How to get rid of -NONE- and *T*-i in ptb parse trees using nltk?


I process penn tree bank v2 trees and often encounter "service"-subtrees like these (and several other types)

enter image description here

I can manually add a lot of rules to refine nodes that I actually use further (parse with tags and tokens and without "oh, look there" links or "there must have been a node here" - just like those returned by Stanford parser), but I most often leave some of these service-nodes or huge gaps and "cropped branches" (like, if you remove those -NONE- nodes above, you'd have SBAR left with no children at all which is weird).

I wonder if I can remove everything except actual parses (words, tags, punctuation) from a the output of from nltk.corpus import ptb; ptb.parsed_sents() ones and for all?


Solution

  • Delete any subtree that only dominates traces.

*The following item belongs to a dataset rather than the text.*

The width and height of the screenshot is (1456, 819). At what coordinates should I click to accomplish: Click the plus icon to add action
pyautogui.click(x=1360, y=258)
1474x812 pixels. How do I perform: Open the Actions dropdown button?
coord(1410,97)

In the following, I iterate over subtrees but actually check their children; this makes it easy to delete an empty subtree by modifying the node that contains it.

    for sub in some_tree.subtrees():
        for n, child in enumerate(sub):
            if isinstance(child, str):
                continue
            if all(leaf.startswith("*") for leaf in child.leaves()):
                del sub[n]  # Delete this child
    

    I used leaf.startswith("*") as a simple criterion to detect traces. Replace it with your own as necessary.

    Edit: Since you want to delete all nodes containing only subtrees labeled -NONE-, and each such subtree dominates exactly one leaf, use the following test:

        if len(list(child.subtrees(filter=lambda x:x.label()=='-NONE-')))==len(child.leaves()):
            del sub[n]